Com seus hospitais, postos de saúde e ambulâncias, as cidades são consideradas locais que ajudam a manter os humanos protegidos contra enfermidades. Principalmente se comparadas às florestas densas e inexploradas, com seus ambientes inóspitos e cheios de perigos. Mas estudos recentes demonstram que a mata pode ser muito mais benéfica do que as metrópoles para a manutenção da saúde humana. E essa proteção atende por um nome: biodiversidade.
Pesquisadores brasileiros e estrangeiros concluem que a presença de inúmeras espécies da fauna é fundamental para a proteção contra doenças infecciosas, transmitidas por animais. O fato já era perceptível por quem morava nas áreas desmatadas, mas agora os cientistas começam a desvendar o complexo sistema que fornece proteção por meio da biodiversidade. “Existem apenas alguns tipos de mosquitos que transmitem a malária. Se você conta com outros animais na mesma comunidade, eles irão ou comer o mosquito ou consumir as mesmas coisas que o inseto. Assim, o número de transmissores da moléstia diminui”, explica o pesquisador Matthew Bonds, do Departamento de Saúde Global da Universidade Harvard. Usando estatísticas, ele conclui que, quando um ambiente rico em biodiversidade perde 15% de suas espécies, o risco de doenças aumenta cerca de 30%.
Pieter Johnson, da Universidade de Colorado Boulder, nos EUA, demonstrou que isso se aplica a outros animais. Para tanto, recolheu girinos em um lago da Califórnia. Eles foram levados para lagos artificiais e infectados com os mesmos parasitas do ambiente de origem, mas com biodiversidade muito menor do que aquela encontrada em seu hábitat de origem. O resultado foi um número grande de sapos com mais pernas do que o normal, entre outras anomalias.

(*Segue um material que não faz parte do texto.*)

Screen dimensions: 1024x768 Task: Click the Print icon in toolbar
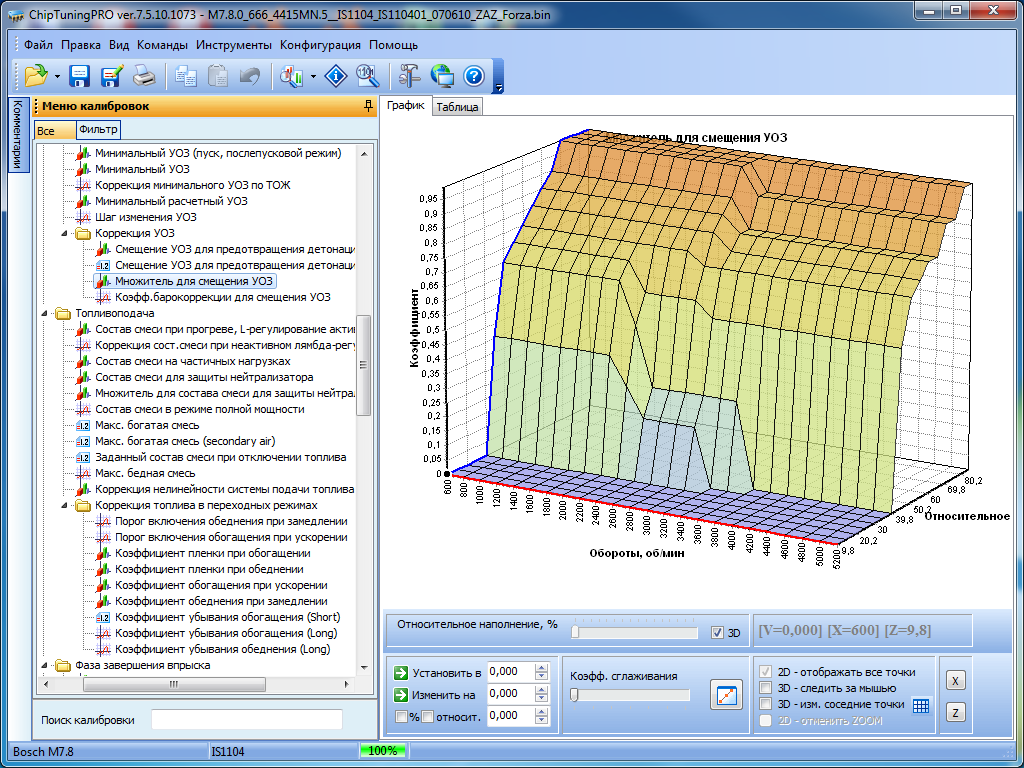point(144,76)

No Brasil, a coordenadora do Programa Biodiversidade e Saúde da Fiocruz, Márcia Chame, cita os estudos realizados pela fundação na Amazônia. Na floresta, o Trypanosoma cruzi (protozoário causador da doença de Chagas) vive disperso entre muitas espécies, como roedores, gambás, morcegos, primatas e insetos, mas em baixíssima densidade e sem afetar humanos. “Com a limpeza da mata para facilitar a coleta do açaí na região, muitos animais acabam mortos, o que deixa a região perfeita para apenas um dos hospedeiros do Trypanosoma cruzi: o barbeiro. Sem predadores e com sangue humano abundante para se alimentar, o inseto deixa um rastro de doença”, afirma a coordenadora.
VIZINHO INCÔMODO
Ao limpar terreno para cultivar açaí, moradores da Amazônia deixaram
o local livre para o barbeiro, transmissor da doença de Chagas
Ao limpar terreno para cultivar açaí, moradores da Amazônia deixaram
o local livre para o barbeiro, transmissor da doença de Chagas
Segundo Norma Labarthe, subcoordenadora do Probio II, programa da Fiocruz que procura assegurar a biodiversidade, uma boa analogia é a das vacinas. “Podemos pensar numa comunidade na qual metade das pessoas foi vacinada e a outra metade não. Nessa situação, quando um vírus infectar uma pessoa, ele terá 50% menos chance de sobreviver e se propagar do que se estivesse numa comunidade totalmente suscetível”, explica Norma. Isso mostra que a natureza já produz o ambiente “vacinado” que os humanos buscam desde a época de Louis Pasteur (1822-1895). Assim, quanto menos biodiversidade no planeta, mais a humanidade depende de cientistas como Pasteur para sobreviver.